For the love of God, wait until the kids are old enough for Disney.
You know what kids don’t remember between the ages of 0-7? JUST ABOUT ANYTHING. You can jangle all the fancy wristbands you want, taking a 3-year-old anywhere sucks, particularly if that anywhere includes lumpy crowds and Florida heat.
Take frequent breaks.
My father, a genial and frugal man, was the sort who would trumpet us awake for the 9 a.m. theme park-gate opening and keep us out enjoying Rides and Magic until the late-shift Cast Members physically swept us out of the park, with brooms. (Have you ever seen the 12:30 a.m. show at the Hall of Presidents? BECAUSE I SURE HAVE.) And while genetics has certainly left me with a murderous desire to maximize our Vacation Dollar, the smarter part of my brain has gifted me with knowledge of the value of breaks. If you’re at a beach, theme park, pool, park, or family gathering, schedule an afternoon break to re-find your chill. It’ll make your evening much more pleasant, and probably make it so your kids don’t want to run up on stage and punch Abraham Lincoln, which, trust me, makes the ushers pretty angry.

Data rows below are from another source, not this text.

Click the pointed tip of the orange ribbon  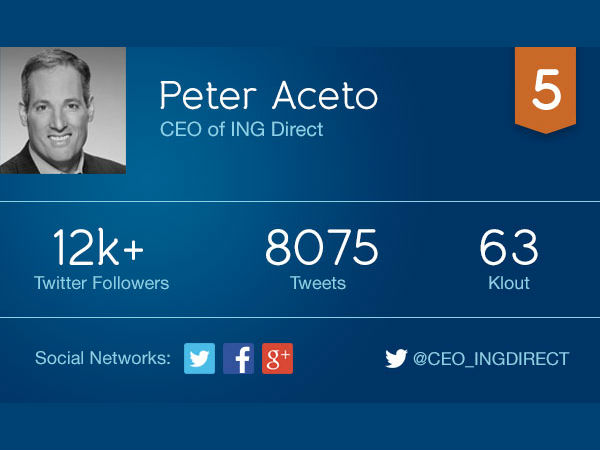pyautogui.click(x=545, y=130)
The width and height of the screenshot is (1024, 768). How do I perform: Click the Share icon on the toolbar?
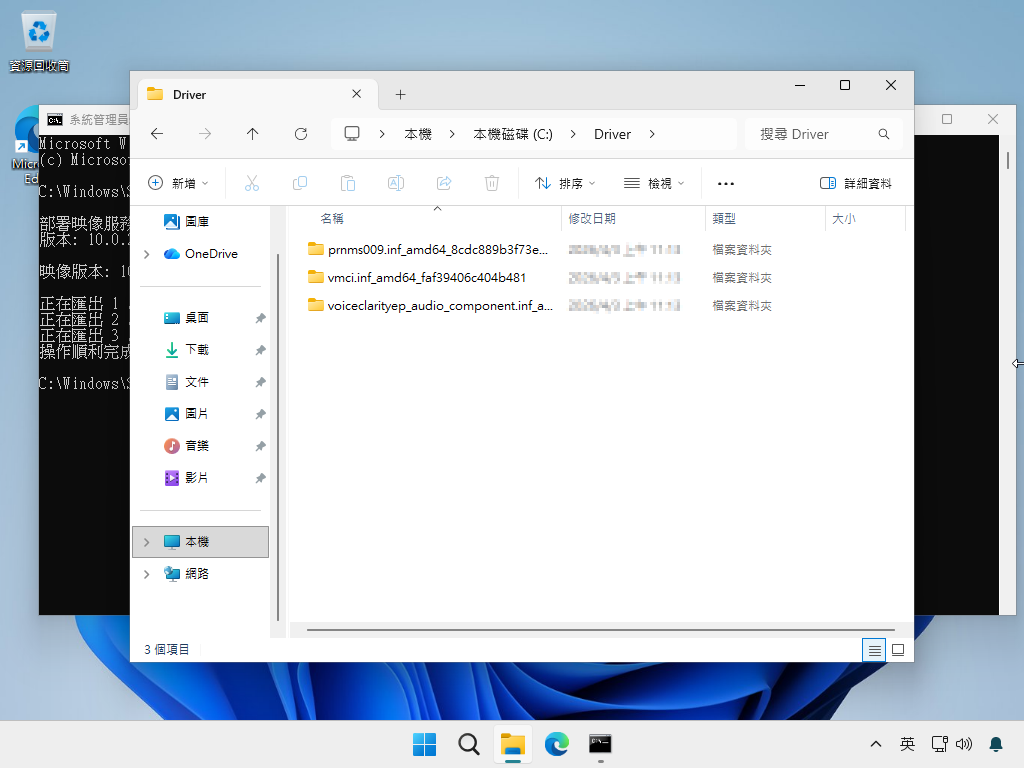pos(443,183)
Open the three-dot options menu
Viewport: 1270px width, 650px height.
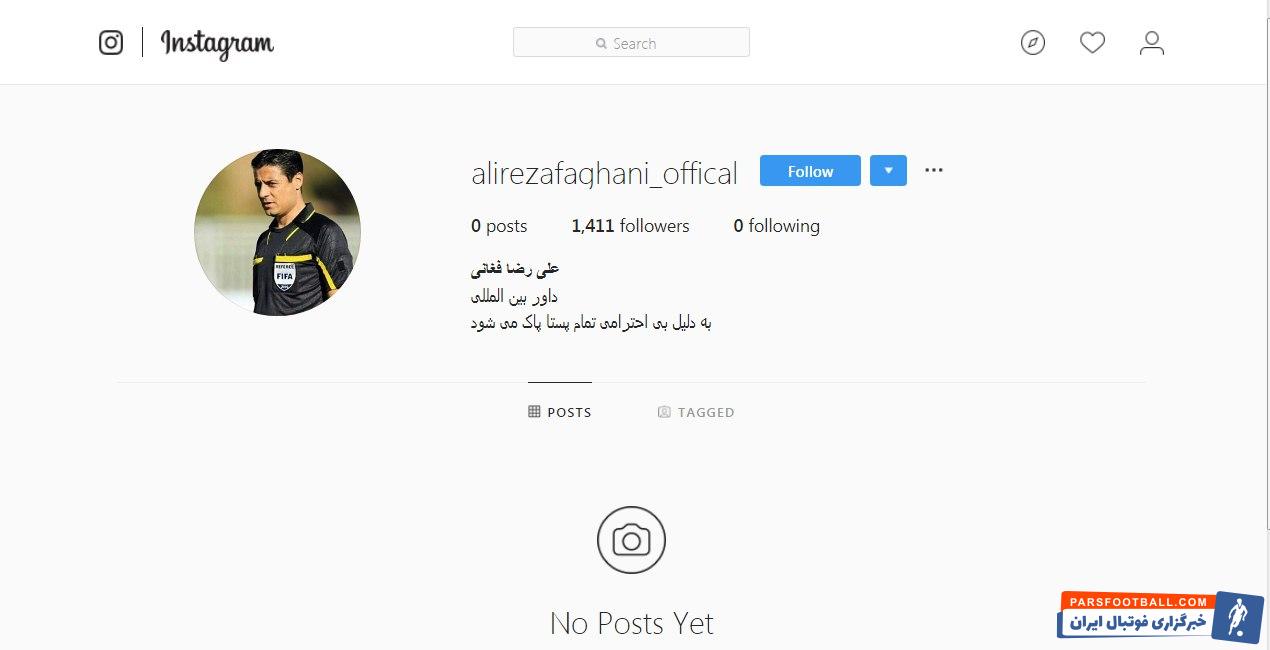click(934, 170)
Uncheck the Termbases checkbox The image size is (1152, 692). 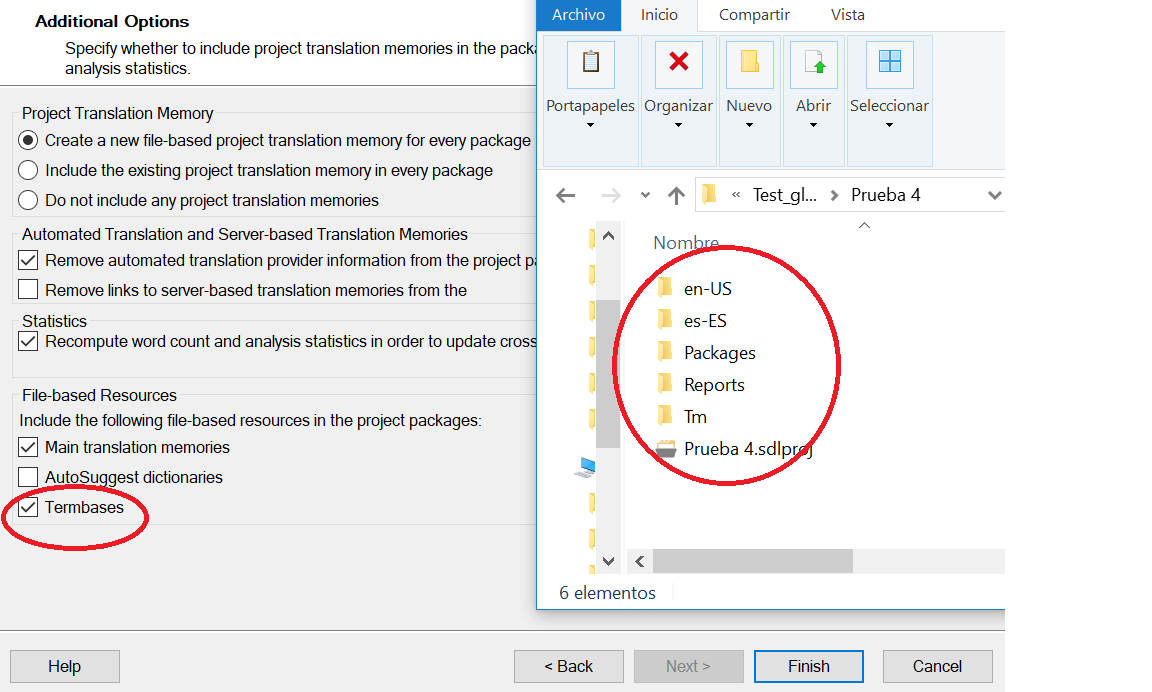29,508
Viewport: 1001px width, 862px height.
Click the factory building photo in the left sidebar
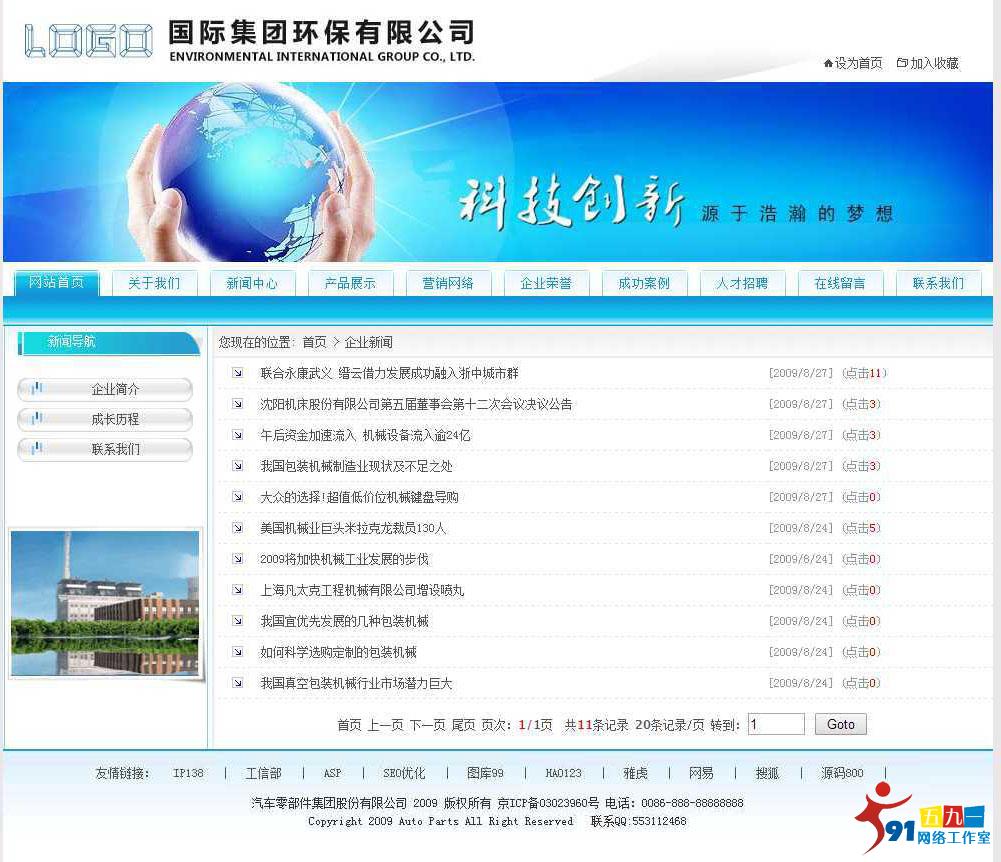click(105, 602)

Remember: Sometimes all you need is a pool.
When we were small, the aforementioned father made an admirable habit of taking us to the Crucial Locations of American History, such as all the good D.C. monuments, Colonial Williamsburg and wherever Andrew Jackson lived, all fascinating relics of our shared history through which my brother and I dutifully slogged in the hopes of just getting back to the hotel pool and playing with our G.I. Joes. Vacation doesn’t have to be fancy. Sometimes, it’s just water. Sometimes, it’s just outside.
Split up the children.
Part of the reason vacations sometimes don’t feel like such is that you’re simply moving the collective weight of your usual family unit, along with its vices and stresses, to another location. In short, if the kids don’t get along at home, they’re sure as hell not going to behave for Six Flags. Take a few moments to break the kids up and do things with them individually, even if it’s just a walk for ice cream, or a ride with just the two of you. Vacations are about changing the dynamic a little bit. And if you’re tired of, say, constant sibling fighting, chances are good the siblings are too.
Put your phone away, delete Facebook, uninstall anything in the Social Media folder and for the love of God, don’t read the news.
If there’s a war declared or a volcano under your feet, you’ll hear about it. Otherwise — and we know you know this — lock the horrible machine that ties you to your real-world stressors in the glove compartment of your Odyssey while you sip a drink by the hotel pool searching for your lost shaker of salt.